I've made a strong effort to try to get outside entities to approach the DHF and the community— not because we need to waste bribe money, but so we can start looking at making the model an attractant with a firm social and cultural baseline that projects need to match the energy of to understand their product market fit here. This isn't a complaint against funded proposals, so let's avoid the rabbit hole, and simply recognize that we need variety in what is funded which better reflects the variety of beliefs about the DHF spanning our community of stakeholders and voters. Some things will be huge. Some things will be tiny. Some things will be well defined fully transparent multi stage productions. Some will be shots in the dark and nods to the will of different groups with wildly ranging personalities agreeing on some weird little spark worth throwing something at the wall for.
From this standpoint, I want to give a huge shout out to some of my dearest friends on this chain, who actually finally went out on a limb and did the fuckin' thing. @meno took a chance on asking for a smaller amount for work he'd done on @snapie, understanding that breaking goal sets into chunks and working ahead of funding when possible was a big risk, but also aligned with his work regardless. Discussing how valuable morale improvement would be by seeing this proposal made (and ultimately passing) really underlined that there are plenty of things that could collect small bits of funding that could snowball into something truly great, and give way more room and gentle encouragement to producing things for people to try out and love, so I'm glad he pulled the trigger on it. Small dapps that come into existence with a tiny scope but that look and work beautifully need less up front, and we can take more chances on these becoming the pillars which the One Big One can potentially build atop of.

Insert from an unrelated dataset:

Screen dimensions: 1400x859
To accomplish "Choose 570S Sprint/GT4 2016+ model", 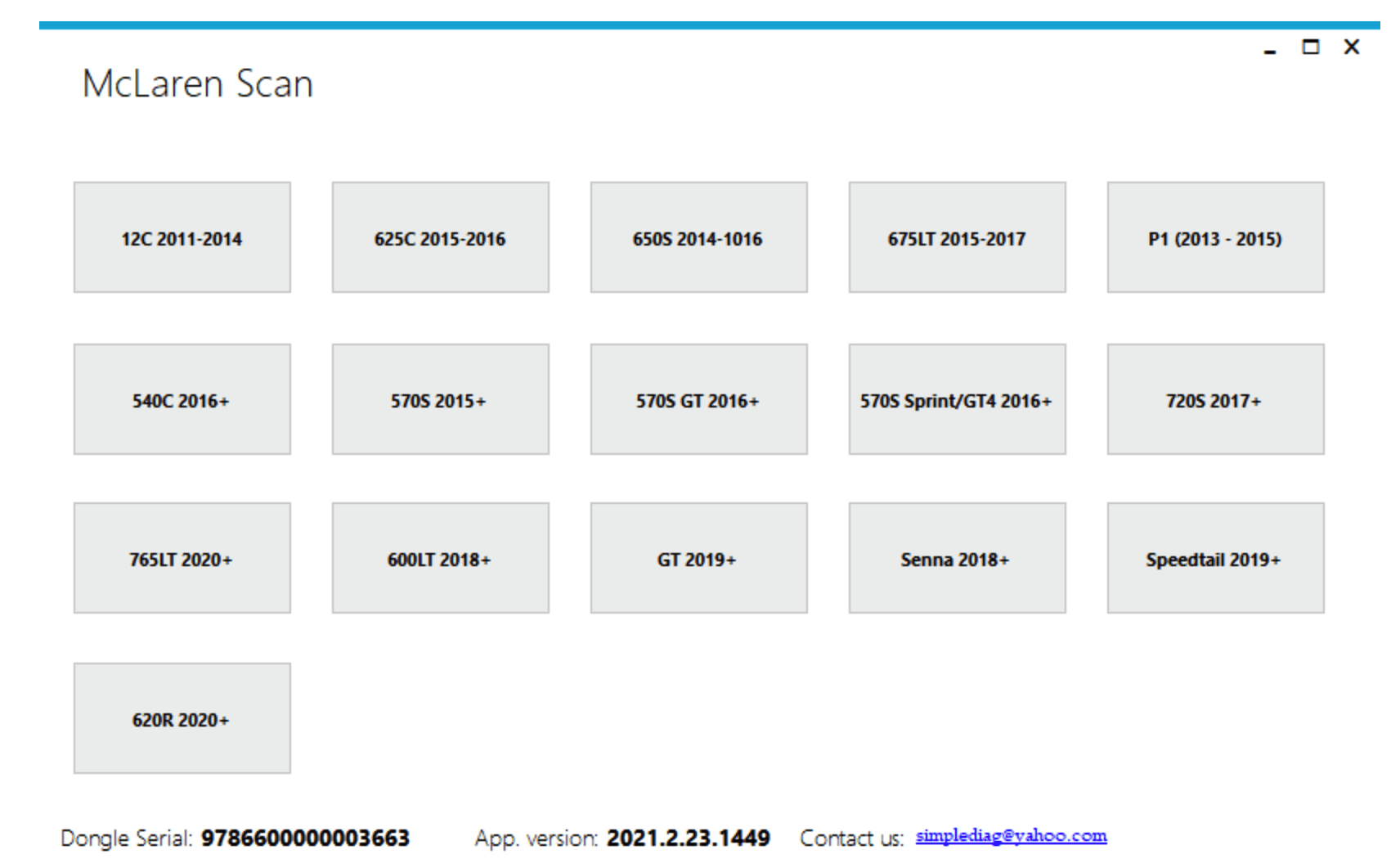I will click(x=957, y=399).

@bookerman works his ass off to create engaging real world events and activations that use our chain to pay real athletes inside of a parallel ecosystem while onramping in fiat funds, has built a functional, fun and broadly attractive game while also being really mindful of how to talk about Hive to normies, other developers, and how to couch web3 in an actual example that allows people to learn about crypto from a ton of angles that are all very engaging and keep thoughts far from the casino or scam tropes. The balls he has to make a proposal where he stumped for the votes and did all the hardass work to get it to pass, but then also voluntarily have the funds travel through VP fully outside of his control so he has accountability to a secondary whistleblower, swing low and heavy. This is a model I hope to see more of and have been pushing for: where an idea and executable have an oversight group that can help them stay on track with defining their KPIs, monitoring spending and providing guidance, and working as a trusted escrow that extends the "smart contract" style target system that can't really be utilized effectively in proposals that go far beyond verifiable code delivery. People want to be handed money, and given guidelines. They want to be hired, or to push off culpability but also to be given the funds because making your own proposal is hard as heck since we don't yet have an established culture of smaller long shots being taken. He's Hive through and through, and I'm shockingly lucky that he lets me occasionally drop in on him and ruin his life with solicited and unsolicited advice and ideas.

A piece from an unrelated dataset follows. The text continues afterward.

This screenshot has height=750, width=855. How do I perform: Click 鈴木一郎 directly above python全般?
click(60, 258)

Plenty of groups and other chains have come and gone window shopping, having made a career of collecting magic hackathon and grant money from every entity out there while championing and supporting none, so having the Zypto team come in and say, "okay, we vibe with this chain and even though it doesn't make immediate economic sense from a userbase standpoint," while stopping what they're working on to integrate a full suite of tools and our whole ethos into their non-custodial wallet means a lot. The status quo is to simply add every new EVM/SVM/rollup and cloned unsafe bridge, because it's almost no development overhead and can be a quick buck capitalizing on hype fees for most other entrenched providers.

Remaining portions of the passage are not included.